--- START ---
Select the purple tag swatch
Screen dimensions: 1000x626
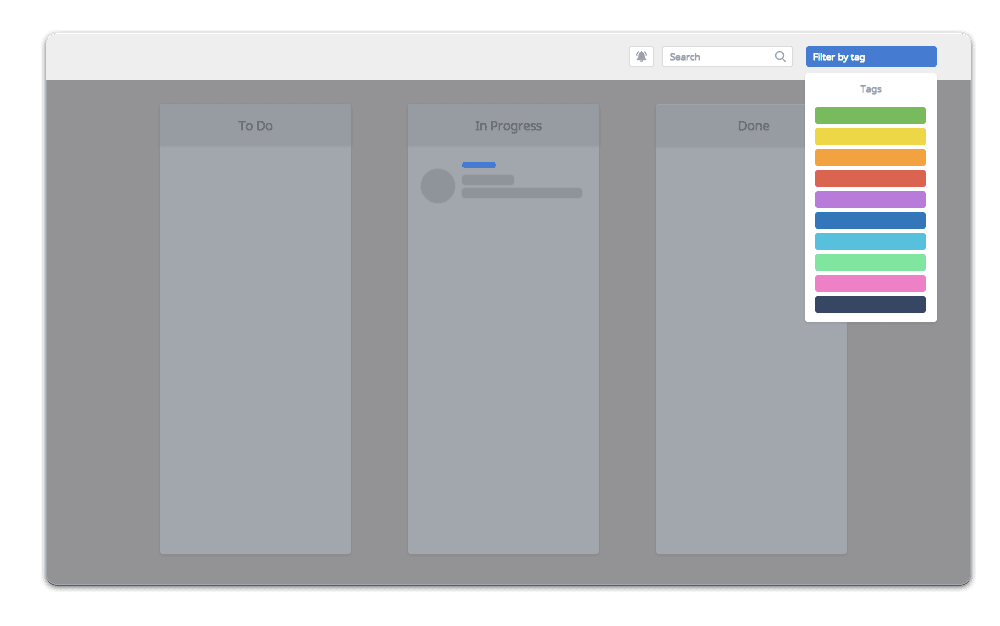click(x=870, y=200)
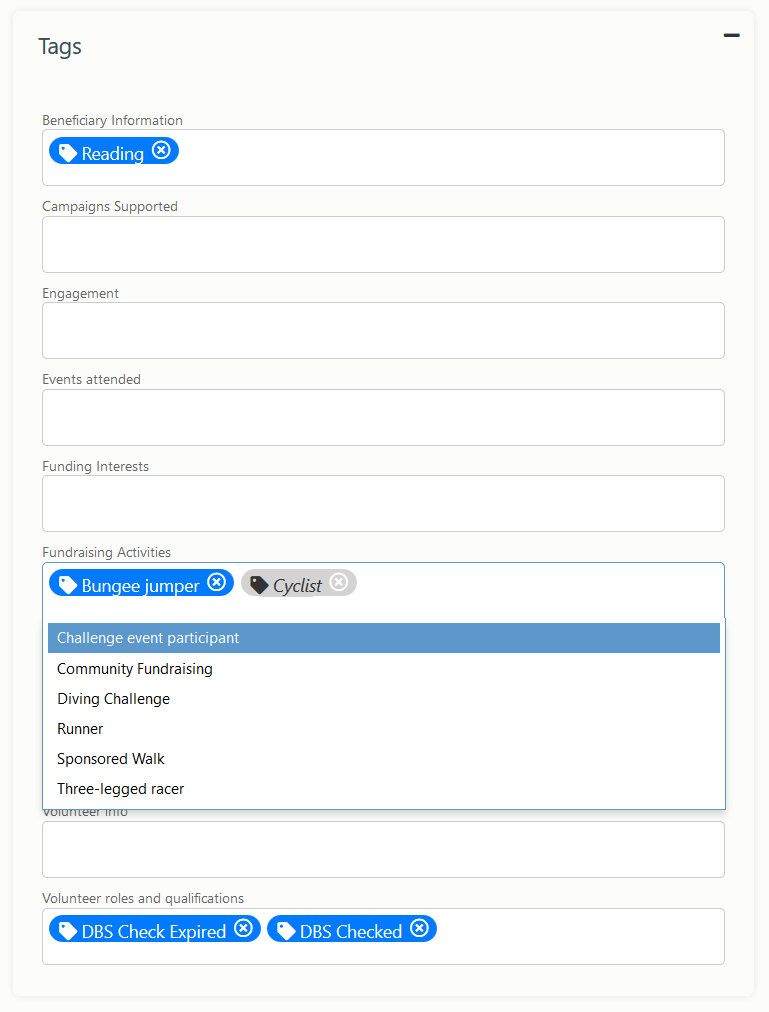769x1012 pixels.
Task: Remove the greyed Cyclist tag
Action: (339, 582)
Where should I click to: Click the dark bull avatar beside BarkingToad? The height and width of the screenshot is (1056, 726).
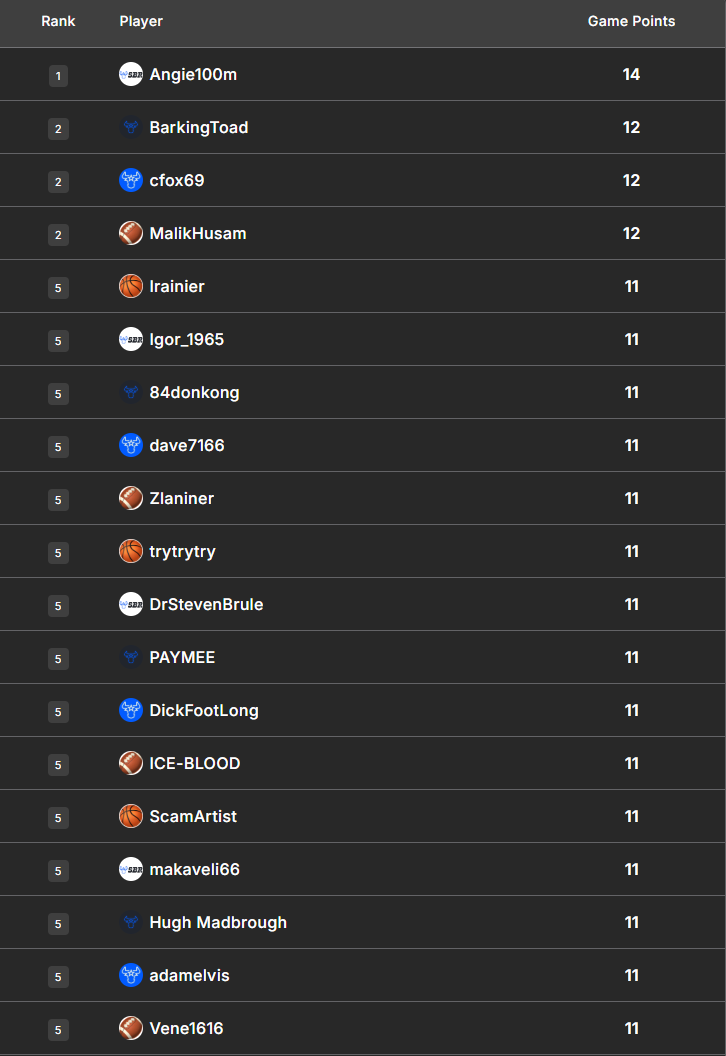point(131,127)
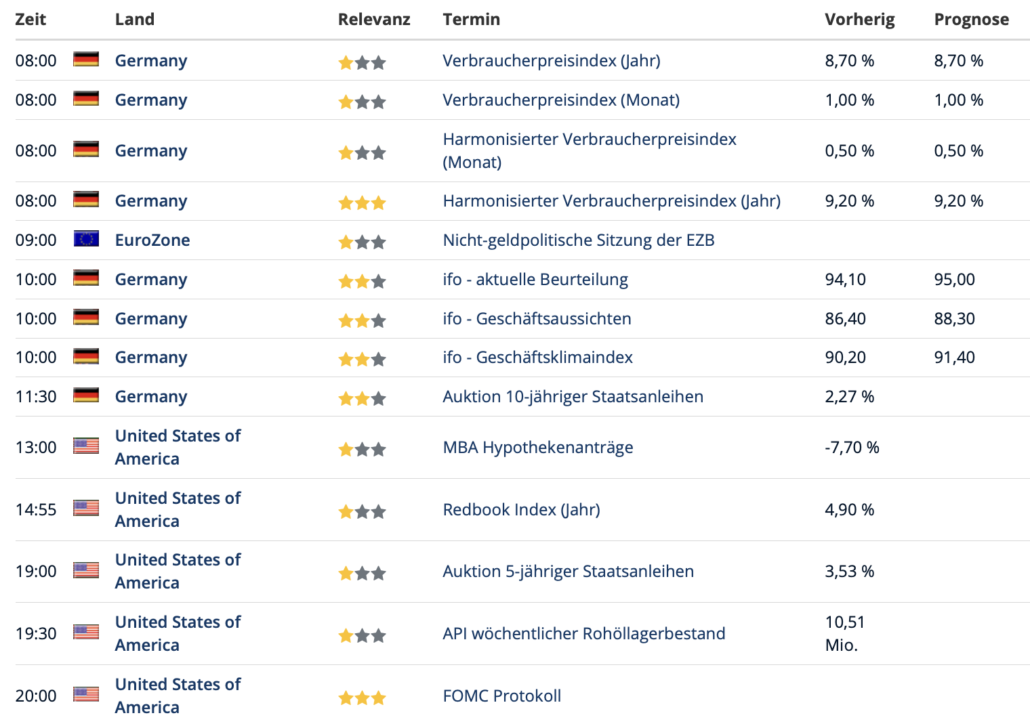Open Auktion 5-jähriger Staatsanleihen event
1030x726 pixels.
pyautogui.click(x=568, y=571)
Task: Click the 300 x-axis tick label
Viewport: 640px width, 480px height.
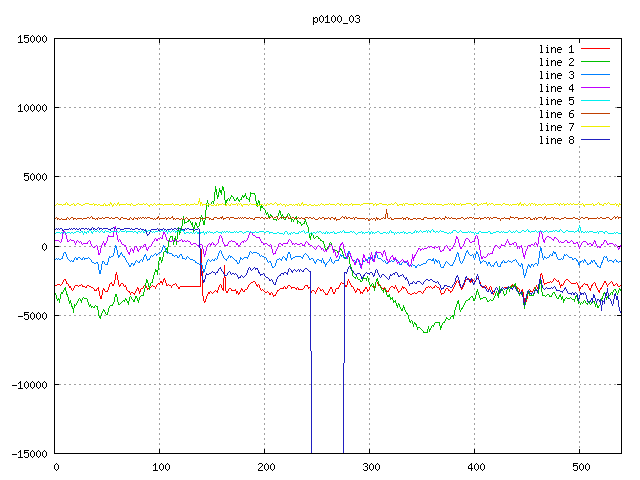Action: point(370,467)
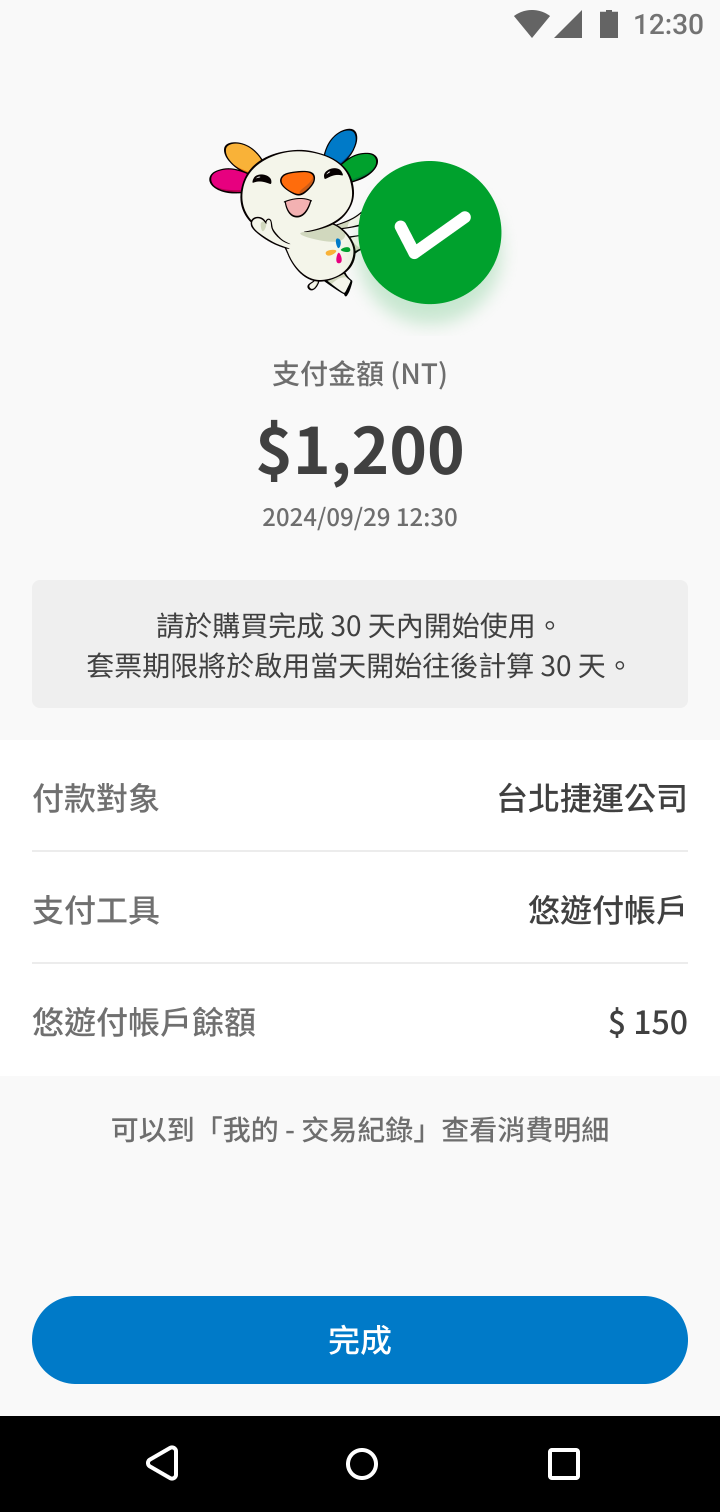Select the 支付工具 row label
The image size is (720, 1512).
point(96,910)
--- END ---
All lines above must be repeated exactly, and the pictures must be omitted.

Select the purple tag swatch
Screen dimensions: 1000x626
click(x=870, y=200)
769x1012 pixels.
Task: Remove the greyed Cyclist tag
Action: (339, 582)
Where should I click to: Click the dark bull avatar beside BarkingToad? The height and width of the screenshot is (1056, 726).
point(131,127)
Open Auktion 5-jähriger Staatsanleihen event
1030x726 pixels.
pyautogui.click(x=568, y=571)
Task: Click the 300 x-axis tick label
Viewport: 640px width, 480px height.
Action: point(370,467)
Select the 支付工具 row label
The image size is (720, 1512).
point(96,910)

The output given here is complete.